Frequently asked questions

What is OpenAI TTS-1-HD?

TTS-1-HD is the high-fidelity variant of OpenAI's text-to-speech API. It produces more natural prosody than TTS-1 at the cost of a higher price per input character, and is the default choice for narration and audiobook workflows.

What voices does OpenAI TTS offer?

OpenAI TTS ships six built-in voices: alloy, echo, fable, onyx, nova, and shimmer. There is no public voice-cloning option in the base API — for custom voices, use ElevenLabs.

How is OpenAI TTS priced?

Pricing is per 1 000 000 input characters rather than per token. As of April 2026, TTS-1-HD costs roughly USD 30 per million characters and TTS-1 costs roughly USD 15 per million characters.
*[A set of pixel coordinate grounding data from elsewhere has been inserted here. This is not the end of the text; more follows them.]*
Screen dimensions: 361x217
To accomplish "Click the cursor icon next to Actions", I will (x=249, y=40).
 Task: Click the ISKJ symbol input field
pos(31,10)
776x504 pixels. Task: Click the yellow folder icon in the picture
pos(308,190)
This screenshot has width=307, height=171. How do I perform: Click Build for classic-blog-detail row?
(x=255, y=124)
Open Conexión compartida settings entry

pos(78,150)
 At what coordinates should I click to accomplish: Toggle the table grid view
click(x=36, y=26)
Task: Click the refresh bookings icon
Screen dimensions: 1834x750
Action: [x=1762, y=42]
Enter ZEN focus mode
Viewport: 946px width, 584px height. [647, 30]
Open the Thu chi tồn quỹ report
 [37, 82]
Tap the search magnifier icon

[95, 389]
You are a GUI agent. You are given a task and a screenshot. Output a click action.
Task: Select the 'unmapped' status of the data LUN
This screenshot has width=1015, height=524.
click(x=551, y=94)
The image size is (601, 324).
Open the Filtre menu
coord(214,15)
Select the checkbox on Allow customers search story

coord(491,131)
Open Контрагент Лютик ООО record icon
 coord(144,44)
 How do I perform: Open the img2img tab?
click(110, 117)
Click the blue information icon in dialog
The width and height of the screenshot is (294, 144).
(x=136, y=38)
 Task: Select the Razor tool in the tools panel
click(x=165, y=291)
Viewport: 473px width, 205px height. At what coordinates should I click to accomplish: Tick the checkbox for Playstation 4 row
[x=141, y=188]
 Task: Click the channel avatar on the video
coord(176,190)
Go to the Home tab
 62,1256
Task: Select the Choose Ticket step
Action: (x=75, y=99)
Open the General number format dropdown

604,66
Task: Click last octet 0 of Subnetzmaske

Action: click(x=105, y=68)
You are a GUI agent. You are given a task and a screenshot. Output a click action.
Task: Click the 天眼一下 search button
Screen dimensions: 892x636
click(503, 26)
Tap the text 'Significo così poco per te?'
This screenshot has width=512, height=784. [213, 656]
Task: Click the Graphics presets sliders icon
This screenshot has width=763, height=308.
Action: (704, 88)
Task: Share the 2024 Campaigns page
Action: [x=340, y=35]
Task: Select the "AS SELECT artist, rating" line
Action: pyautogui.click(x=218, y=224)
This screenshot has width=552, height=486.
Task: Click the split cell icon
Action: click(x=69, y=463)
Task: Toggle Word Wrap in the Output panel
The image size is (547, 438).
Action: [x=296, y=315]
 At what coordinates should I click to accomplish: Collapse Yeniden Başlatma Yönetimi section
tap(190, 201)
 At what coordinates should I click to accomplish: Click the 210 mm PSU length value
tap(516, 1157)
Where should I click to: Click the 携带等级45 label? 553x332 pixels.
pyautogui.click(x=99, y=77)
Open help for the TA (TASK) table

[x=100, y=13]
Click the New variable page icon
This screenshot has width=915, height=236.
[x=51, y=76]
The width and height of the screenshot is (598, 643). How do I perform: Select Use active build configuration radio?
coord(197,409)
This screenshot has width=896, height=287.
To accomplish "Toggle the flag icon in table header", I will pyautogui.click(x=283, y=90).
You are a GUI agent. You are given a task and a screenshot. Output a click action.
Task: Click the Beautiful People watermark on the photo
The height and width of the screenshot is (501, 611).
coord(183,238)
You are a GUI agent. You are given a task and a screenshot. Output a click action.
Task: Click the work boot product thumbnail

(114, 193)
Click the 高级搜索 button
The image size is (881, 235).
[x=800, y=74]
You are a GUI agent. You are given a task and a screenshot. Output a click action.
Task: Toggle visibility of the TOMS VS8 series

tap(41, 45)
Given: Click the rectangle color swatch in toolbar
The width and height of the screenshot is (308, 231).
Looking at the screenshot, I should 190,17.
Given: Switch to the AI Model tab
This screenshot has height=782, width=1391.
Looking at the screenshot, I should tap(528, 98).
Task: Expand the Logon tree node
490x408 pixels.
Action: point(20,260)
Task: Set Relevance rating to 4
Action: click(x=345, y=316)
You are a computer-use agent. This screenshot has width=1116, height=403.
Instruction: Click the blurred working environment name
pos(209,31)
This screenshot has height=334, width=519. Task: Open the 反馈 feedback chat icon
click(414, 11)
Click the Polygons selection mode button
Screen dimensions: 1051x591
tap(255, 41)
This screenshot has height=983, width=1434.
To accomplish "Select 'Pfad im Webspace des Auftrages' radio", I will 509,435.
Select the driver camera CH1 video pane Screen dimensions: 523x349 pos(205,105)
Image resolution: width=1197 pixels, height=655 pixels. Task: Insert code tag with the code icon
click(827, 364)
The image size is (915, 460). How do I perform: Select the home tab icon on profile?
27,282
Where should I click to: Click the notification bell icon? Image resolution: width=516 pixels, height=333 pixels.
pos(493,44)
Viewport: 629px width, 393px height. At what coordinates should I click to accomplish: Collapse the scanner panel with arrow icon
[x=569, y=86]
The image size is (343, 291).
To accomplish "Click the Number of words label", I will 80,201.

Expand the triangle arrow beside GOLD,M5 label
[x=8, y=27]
When should I use TTS-1 vs TTS-1-HD?

Use TTS-1 for low-latency streaming (voice agents, IVR) where quality is good-enough. Use TTS-1-HD for narration, audiobooks, and pre-recorded content where prosody and naturalness matter most.

Sources

  1. OpenAI — TTS guide — accessed 2026-04-20
  2. OpenAI — Audio API pricing — accessed 2026-04-20